**Given entries**:
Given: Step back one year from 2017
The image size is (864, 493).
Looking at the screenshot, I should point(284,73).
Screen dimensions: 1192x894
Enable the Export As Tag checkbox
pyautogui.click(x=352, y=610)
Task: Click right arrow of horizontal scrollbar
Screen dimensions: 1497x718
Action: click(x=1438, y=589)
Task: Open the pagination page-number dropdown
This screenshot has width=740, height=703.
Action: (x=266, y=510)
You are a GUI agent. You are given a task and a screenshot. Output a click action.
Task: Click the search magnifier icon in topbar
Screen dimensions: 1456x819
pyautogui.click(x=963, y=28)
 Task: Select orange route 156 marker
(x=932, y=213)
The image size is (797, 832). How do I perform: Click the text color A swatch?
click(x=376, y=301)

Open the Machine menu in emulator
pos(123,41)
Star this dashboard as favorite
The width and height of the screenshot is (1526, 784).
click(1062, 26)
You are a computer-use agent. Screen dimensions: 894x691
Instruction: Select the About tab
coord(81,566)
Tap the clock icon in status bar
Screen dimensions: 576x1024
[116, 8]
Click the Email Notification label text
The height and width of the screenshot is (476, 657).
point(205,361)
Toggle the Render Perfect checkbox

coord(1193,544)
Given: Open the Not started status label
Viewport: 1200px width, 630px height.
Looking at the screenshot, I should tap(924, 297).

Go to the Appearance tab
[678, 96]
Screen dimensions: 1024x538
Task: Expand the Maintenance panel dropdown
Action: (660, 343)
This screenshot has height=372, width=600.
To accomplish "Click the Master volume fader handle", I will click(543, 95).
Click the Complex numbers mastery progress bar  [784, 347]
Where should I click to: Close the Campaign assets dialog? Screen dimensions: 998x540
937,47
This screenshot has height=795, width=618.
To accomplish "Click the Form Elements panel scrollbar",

**Task requirements**:
Recast the entries between the lines containing "Task: Open the" and "Action: (x=266, y=510)", inclusive, as a two-column CSV with the headers instruction and response, one row per entry. Put each text and its answer in a single quoted field, with line breaks replaced by spaces.

**Result of this exercise**:
instruction,response
"Task: Open the pagination page-number dropdown This screenshot has width=740, height=703.","Action: (x=266, y=510)"